Clients tell me all the time that their schedules are bursting at the seams, and they feel completely overwhelmed by the constant decision-making of daily life. A surplus of information and options is stressing us out, and for most of us our health becomes the collateral damage of a complicated life.
I recently gave a presentation and was unhappy with my performance. I felt like I had jumped from one thing to another, rambling on with too much content. There’s nothing like public speaking to expose what’s not working for you in life!
I was chatting to a trusted mentor of mine about what went wrong. As usual, he provided me with the best advice.
He “simply” said to me “Keep it Simple Stupid”.
This advice is etched in my mind for the next public speaking opportunity, but why can’t we apply this strategy to our lives in general?
It’s been proven that wasting decision making skills on the small stuff depletes your willpower budget (more on this in this post). Over complicating things also provides the perfect environment for procrastination to flourish. It’s hard to just get started when you don’t know where to begin.
After this chat, I realised that in the areas where I KISS, I’m seeing results. Here’s how keeping things simple has made a big impact with my discipline, health and productivity at work.

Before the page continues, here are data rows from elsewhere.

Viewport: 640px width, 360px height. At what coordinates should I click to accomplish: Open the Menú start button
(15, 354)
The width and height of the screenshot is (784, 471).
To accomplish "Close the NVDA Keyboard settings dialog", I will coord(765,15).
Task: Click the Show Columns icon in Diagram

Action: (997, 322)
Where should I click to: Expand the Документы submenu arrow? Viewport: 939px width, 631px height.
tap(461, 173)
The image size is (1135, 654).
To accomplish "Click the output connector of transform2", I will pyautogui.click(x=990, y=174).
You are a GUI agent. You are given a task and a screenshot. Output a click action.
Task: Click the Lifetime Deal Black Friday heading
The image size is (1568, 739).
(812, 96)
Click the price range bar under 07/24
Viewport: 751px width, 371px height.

1. I always eat the same breakfast, lunch and snacks
I’m completely on autopilot when it comes to what I eat. This has taken time, but in general I’m down to a pretty good routine and know exactly what I will be eating for the majority of my daily meals and snacks. Preparation and having healthy options at hand is one of the biggest diet challenges for most of us. I find that having a pretty strict routine helps overcome this.
I try to always pack my lunch the night before too, as I’ve learnt that waiting until your ravenous at lunchtime is the worst possible time to decide what you’re going to eat. How many of us come unstuck on this one? My lunch is really, really simple. It contains two cans of tuna, baby spinach, tomatoes and a roasted sweet potato. I tip it into a bowl and pop it in the l microwave (much to my teammates’ disgust).
2. I always wear the same outfit to work
Yes, I wear a uniform, so this one’s pretty obvious for me. It is a weight off my shoulders to know that, most days of the week, I don’t have to make any decisions about what I wear. This leaves my decision-making power free to agonise over more important things.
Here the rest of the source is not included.